Why does it always sting when I'm breaking the seal taking a piss?
b/c u have herpes
No i said "always", not "since 2003" Asshole.
eating mexican with the mother in law. this meal made her decide to tell us about her colon cleansing diet
Straightened my pubes. My dick looks like John Lennon fucked Gonzo.
i forgot what you looked like. so we left to get pizza. sorry
Restaurants Roasting People Who Gave Them Negative Yelp Reviews (25 Pics)
Either these are mashed potatoes in my pants, or I was drunker than I thought.
He keeps asking where i got my clothes and accessories. i'm not sure if he wants to fuck me, or go shopping.
at least 'blackout me' had enough sense to take the puke covered duvet off the comforter.
do you find it slutty that the last person I had sex with is also the person who sings my ringtone ?

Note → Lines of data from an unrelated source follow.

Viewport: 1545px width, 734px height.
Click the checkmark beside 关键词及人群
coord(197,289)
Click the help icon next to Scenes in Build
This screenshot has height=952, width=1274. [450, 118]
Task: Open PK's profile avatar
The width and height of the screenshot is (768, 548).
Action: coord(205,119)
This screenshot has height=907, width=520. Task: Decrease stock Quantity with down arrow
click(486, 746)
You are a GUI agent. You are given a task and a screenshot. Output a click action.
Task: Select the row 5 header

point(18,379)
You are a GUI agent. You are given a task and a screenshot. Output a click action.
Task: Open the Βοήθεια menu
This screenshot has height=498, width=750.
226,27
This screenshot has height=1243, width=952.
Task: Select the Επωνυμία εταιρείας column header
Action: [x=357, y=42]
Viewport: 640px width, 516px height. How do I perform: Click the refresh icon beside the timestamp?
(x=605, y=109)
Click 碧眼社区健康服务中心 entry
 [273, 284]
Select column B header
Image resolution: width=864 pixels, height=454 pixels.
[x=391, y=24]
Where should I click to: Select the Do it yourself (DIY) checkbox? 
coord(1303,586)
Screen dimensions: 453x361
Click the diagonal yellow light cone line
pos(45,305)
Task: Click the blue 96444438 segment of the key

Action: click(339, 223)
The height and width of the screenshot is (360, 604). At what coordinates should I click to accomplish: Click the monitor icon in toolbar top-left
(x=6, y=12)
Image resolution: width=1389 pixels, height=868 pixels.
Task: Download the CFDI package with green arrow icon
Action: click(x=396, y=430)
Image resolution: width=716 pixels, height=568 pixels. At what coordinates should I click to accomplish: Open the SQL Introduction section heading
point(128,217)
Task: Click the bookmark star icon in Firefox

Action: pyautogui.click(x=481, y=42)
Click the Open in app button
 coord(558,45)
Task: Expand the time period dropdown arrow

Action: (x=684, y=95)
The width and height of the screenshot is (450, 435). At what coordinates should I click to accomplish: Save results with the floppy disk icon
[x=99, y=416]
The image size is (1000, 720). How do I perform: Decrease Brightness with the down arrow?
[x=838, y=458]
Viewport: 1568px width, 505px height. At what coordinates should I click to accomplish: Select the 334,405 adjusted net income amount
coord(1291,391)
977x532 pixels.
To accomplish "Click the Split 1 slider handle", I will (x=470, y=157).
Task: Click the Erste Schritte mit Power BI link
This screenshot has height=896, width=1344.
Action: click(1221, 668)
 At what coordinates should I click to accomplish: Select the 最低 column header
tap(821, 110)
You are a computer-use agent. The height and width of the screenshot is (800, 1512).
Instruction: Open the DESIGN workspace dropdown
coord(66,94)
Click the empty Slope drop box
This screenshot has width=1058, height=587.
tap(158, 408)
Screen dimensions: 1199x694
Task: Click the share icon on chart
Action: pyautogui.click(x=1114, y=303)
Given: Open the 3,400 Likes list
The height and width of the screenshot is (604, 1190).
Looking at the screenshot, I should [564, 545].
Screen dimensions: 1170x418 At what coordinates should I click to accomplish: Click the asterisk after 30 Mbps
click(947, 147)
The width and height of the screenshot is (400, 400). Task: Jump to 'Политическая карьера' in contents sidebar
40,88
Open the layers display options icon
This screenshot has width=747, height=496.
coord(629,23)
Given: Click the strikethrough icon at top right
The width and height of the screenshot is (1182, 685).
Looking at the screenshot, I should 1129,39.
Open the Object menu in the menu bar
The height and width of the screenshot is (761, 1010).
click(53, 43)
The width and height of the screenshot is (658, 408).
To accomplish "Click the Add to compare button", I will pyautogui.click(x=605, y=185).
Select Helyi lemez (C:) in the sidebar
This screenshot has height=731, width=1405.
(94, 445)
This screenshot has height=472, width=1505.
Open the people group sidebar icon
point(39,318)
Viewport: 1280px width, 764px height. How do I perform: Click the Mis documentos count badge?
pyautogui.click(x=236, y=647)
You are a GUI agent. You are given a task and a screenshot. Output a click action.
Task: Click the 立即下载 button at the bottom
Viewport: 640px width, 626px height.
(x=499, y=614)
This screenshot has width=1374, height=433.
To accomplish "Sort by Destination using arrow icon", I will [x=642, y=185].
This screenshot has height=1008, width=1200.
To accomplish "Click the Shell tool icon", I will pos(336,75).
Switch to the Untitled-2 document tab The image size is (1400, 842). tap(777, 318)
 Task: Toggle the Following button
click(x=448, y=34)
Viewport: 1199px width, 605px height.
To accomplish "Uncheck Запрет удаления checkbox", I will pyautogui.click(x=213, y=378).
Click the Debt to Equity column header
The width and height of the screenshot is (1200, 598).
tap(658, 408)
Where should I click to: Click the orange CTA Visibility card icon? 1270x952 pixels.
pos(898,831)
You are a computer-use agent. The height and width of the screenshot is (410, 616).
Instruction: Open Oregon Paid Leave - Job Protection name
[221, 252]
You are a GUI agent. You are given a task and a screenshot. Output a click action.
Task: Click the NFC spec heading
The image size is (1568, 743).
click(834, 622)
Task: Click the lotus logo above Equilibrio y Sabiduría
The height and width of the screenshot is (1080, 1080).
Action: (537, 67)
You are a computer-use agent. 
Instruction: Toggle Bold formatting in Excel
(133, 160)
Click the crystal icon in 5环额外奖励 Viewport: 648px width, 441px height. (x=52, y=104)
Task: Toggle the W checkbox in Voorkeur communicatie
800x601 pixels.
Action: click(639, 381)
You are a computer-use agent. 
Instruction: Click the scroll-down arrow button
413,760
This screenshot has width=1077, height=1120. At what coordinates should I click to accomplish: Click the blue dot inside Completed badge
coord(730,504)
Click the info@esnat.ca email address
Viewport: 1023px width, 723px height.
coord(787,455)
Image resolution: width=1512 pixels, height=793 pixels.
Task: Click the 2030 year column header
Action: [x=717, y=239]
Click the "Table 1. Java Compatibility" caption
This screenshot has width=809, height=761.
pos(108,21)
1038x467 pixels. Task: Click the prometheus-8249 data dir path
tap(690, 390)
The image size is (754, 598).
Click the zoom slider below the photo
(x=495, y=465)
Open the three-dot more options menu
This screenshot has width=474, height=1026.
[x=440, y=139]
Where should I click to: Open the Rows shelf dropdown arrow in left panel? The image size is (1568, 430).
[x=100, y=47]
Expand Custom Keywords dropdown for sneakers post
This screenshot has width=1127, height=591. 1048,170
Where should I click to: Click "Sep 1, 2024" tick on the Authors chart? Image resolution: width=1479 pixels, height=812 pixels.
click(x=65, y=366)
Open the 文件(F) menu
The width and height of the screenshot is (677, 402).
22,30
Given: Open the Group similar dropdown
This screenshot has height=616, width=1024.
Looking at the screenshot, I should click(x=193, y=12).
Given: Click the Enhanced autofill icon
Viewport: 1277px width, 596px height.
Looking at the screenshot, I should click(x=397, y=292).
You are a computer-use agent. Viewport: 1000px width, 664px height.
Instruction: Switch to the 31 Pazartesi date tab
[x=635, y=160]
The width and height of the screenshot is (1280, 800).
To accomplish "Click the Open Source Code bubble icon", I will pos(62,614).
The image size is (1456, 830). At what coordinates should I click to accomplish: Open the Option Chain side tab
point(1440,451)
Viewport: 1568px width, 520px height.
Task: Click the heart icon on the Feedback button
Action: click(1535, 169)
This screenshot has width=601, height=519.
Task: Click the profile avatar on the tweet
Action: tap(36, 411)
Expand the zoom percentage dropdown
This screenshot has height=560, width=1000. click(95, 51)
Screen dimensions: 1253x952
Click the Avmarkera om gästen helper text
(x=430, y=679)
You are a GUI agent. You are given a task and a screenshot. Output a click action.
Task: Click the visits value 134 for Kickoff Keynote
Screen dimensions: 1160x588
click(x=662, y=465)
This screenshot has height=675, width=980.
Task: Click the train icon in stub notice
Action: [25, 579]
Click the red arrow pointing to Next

Hypothetically going to the gym on coke was a good idea
Woman Posts Harassing DMs From Creep Online, Now He’s Upset Because People Told His Mom
okay the fridge is completely filled only with alcohol. Not even exaggerating. There is no food.
Sometimes I wonder if we're going to make it to 40.
K, im gonna wait to get my dick pierced so we can do it as a family function.
Explain the King Dong next to my face.
Does she know she is talking to people who slam shots of fireball and chase it with vodka?
I just saw your mom take a body shot off an undergrad, please tell me you're somewhere near by.
I think I just scared the sex out of my booty call. He saw me at the grocery store using one of those "future mother" parking spots right next to the handicap ones. He just made eye contact and drove off. I regret my laziness.